Word and element location entries
****************

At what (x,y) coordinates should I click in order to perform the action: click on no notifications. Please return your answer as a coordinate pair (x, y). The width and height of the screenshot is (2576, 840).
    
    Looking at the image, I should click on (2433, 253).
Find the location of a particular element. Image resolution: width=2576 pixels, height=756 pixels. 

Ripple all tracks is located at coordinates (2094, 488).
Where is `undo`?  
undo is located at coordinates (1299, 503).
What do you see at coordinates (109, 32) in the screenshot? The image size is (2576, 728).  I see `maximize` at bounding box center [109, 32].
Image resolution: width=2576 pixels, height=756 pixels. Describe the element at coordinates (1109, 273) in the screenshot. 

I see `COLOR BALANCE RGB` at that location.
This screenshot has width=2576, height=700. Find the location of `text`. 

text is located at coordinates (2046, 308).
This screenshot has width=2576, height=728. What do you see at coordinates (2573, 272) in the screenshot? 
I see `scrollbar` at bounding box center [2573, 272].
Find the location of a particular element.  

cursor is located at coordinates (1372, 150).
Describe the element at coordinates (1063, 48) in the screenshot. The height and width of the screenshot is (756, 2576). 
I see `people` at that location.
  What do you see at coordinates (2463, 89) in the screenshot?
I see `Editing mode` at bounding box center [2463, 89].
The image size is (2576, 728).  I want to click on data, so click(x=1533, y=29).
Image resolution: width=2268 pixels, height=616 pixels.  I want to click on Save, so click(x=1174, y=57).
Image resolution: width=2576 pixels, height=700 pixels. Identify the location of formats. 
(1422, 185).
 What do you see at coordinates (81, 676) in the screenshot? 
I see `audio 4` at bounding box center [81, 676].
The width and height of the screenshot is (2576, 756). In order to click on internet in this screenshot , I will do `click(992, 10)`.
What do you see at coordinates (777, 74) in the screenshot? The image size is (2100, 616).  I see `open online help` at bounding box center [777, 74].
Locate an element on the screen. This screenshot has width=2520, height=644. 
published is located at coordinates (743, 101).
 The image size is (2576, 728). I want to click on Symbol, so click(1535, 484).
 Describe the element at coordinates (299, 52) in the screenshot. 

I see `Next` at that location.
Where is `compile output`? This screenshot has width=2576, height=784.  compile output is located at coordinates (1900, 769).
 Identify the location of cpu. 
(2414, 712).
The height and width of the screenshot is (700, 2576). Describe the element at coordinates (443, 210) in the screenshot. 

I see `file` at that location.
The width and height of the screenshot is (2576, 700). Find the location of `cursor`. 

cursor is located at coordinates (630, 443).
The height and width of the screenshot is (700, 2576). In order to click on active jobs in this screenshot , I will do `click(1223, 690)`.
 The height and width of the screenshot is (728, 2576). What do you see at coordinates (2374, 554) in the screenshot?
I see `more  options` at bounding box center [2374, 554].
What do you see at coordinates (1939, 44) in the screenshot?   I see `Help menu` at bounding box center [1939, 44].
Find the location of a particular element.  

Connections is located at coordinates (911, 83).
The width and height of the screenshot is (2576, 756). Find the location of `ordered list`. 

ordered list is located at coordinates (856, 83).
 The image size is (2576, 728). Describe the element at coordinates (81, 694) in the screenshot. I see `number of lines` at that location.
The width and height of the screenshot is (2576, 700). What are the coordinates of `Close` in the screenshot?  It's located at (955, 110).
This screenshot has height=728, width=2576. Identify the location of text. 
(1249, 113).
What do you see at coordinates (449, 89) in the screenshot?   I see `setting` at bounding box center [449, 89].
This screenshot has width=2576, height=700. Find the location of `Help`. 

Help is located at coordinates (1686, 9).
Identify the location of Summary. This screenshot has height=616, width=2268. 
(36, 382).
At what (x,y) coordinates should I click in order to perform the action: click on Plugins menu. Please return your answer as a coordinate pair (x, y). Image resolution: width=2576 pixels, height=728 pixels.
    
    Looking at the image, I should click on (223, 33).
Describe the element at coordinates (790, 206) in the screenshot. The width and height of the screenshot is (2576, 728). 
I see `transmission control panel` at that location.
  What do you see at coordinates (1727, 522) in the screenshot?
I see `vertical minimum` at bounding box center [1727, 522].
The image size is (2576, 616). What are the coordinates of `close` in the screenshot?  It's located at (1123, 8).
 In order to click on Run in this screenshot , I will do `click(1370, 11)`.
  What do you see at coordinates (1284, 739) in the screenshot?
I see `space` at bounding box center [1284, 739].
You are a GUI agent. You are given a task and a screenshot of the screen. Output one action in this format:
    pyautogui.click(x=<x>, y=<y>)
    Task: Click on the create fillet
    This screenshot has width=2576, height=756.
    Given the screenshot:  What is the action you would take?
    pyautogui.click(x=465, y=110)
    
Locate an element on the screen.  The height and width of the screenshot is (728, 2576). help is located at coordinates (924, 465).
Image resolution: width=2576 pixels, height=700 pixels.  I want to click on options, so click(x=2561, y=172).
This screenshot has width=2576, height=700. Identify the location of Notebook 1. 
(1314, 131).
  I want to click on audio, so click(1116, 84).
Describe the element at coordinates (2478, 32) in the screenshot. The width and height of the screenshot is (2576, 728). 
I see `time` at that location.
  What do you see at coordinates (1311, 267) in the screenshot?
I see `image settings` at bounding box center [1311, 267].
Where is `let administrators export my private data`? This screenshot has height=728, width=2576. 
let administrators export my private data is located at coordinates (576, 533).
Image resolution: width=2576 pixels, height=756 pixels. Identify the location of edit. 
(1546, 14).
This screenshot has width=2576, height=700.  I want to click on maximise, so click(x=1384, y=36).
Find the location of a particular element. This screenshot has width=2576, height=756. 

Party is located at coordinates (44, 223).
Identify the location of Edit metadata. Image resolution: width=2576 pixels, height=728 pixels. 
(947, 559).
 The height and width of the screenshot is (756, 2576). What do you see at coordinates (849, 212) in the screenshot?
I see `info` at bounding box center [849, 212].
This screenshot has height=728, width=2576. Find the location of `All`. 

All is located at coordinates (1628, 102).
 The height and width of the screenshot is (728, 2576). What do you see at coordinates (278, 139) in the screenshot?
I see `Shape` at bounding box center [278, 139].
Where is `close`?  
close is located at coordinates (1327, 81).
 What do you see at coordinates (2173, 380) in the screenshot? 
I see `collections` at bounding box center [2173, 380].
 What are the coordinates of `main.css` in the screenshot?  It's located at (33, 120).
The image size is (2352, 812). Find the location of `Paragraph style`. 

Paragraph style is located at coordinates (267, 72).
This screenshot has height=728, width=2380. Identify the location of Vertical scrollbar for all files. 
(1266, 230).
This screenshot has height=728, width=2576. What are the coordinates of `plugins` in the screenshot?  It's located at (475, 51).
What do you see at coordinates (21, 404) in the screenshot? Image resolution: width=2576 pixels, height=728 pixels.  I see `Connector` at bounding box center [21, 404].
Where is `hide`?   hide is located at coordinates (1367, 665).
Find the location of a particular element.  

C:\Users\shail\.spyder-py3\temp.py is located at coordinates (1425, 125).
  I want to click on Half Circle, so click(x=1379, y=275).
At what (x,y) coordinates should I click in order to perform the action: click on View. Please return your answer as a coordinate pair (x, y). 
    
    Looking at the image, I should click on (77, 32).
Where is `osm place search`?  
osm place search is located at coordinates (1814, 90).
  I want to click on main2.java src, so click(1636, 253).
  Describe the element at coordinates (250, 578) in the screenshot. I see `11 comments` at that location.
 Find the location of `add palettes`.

****************

**TASK STATEMENT**
Print the entries word for word, starting at the line that contains "This screenshot has height=728, width=2576. Identify" and ending after the line that contains "center [1284, 739].".

**FINAL RESULT**
This screenshot has height=728, width=2576. Identify the location of text. 
(1249, 113).
What do you see at coordinates (449, 89) in the screenshot?   I see `setting` at bounding box center [449, 89].
This screenshot has width=2576, height=700. Find the location of `Help`. 

Help is located at coordinates (1686, 9).
Identify the location of Summary. This screenshot has height=616, width=2268. 
(36, 382).
At what (x,y) coordinates should I click in order to perform the action: click on Plugins menu. Please return your answer as a coordinate pair (x, y). Image resolution: width=2576 pixels, height=728 pixels.
    
    Looking at the image, I should click on (223, 33).
Describe the element at coordinates (790, 206) in the screenshot. The width and height of the screenshot is (2576, 728). 
I see `transmission control panel` at that location.
  What do you see at coordinates (1727, 522) in the screenshot?
I see `vertical minimum` at bounding box center [1727, 522].
The image size is (2576, 616). What are the coordinates of `close` in the screenshot?  It's located at (1123, 8).
 In order to click on Run in this screenshot , I will do `click(1370, 11)`.
  What do you see at coordinates (1284, 739) in the screenshot?
I see `space` at bounding box center [1284, 739].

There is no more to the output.